■ **Dataset records**:
»»
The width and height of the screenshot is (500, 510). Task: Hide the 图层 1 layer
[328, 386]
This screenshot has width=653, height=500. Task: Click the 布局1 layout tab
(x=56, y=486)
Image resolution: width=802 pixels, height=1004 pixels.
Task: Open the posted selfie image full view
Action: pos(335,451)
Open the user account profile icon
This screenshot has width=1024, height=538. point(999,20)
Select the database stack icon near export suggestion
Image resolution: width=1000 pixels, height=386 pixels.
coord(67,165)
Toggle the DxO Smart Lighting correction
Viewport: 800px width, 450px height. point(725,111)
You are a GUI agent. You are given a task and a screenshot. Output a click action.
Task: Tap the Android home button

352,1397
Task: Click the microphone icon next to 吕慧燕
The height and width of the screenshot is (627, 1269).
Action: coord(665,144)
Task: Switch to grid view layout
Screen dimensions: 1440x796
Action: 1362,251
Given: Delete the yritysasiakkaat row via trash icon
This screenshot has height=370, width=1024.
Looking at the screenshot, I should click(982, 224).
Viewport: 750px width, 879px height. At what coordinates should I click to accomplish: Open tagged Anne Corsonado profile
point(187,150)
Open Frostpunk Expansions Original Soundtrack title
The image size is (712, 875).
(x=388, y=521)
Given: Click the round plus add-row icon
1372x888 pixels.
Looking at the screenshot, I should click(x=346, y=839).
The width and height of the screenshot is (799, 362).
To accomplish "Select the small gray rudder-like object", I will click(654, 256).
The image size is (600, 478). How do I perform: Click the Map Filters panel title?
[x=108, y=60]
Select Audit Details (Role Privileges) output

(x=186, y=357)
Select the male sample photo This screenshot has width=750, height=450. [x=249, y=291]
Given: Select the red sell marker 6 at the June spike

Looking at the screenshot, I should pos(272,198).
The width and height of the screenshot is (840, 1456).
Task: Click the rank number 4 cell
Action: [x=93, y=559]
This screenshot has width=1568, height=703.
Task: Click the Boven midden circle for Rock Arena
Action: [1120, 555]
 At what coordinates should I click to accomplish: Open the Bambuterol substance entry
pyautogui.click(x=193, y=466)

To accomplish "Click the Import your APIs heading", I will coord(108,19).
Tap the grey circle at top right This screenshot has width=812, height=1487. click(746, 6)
««
■ **Work required**: Retype the entries above exactly, but only from the line containing "The width and height of the screenshot is (799, 362)." through the line containing "Select the male", both included.

■ **Task solution**:
The width and height of the screenshot is (799, 362).
To accomplish "Select the small gray rudder-like object", I will click(654, 256).
The image size is (600, 478). How do I perform: Click the Map Filters panel title?
[x=108, y=60]
Select Audit Details (Role Privileges) output

(x=186, y=357)
Select the male sample photo This screenshot has width=750, height=450. [x=249, y=291]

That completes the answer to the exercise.